21. Il résulte de ce qui précède que les conclusions de M. B tendant à l'annulation de la décision prononçant à son encontre une interdiction de retour sur le territoire français d'une durée de trois ans doivent être rejetées.
22. Il résulte de tout ce qui précède que les conclusions à fin d'annulation de M. B doivent être rejetées. Il en va de même, par voie de conséquence, de ses conclusions à fin d'injonction sous astreinte et de celles présentées au titre de l'article L. 761-1 du code de justice administrative.
D E C I D E :
Article 1er : La requête de M. B est rejetée.
Article 2 : Le présent jugement sera notifié à M. E B et au préfet de police.
Copie en sera adressée au ministre de l'intérieur et des outre-mer.

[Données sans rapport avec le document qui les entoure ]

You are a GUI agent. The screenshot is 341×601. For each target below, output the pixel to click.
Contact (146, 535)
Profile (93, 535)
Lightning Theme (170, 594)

Rendu public par mise à disposition au greffe le 31 mai 2024.
La magistrate désignée,
L. DUTOURLa greffière,
C. ROUILLARD
La République mande et ordonne au préfet de police en ce qui le concerne ou à tous commissaires de justice à ce requis en ce qui concerne les voies de droit commun contre les parties privées, de pourvoir à l'exécution de la présente décision.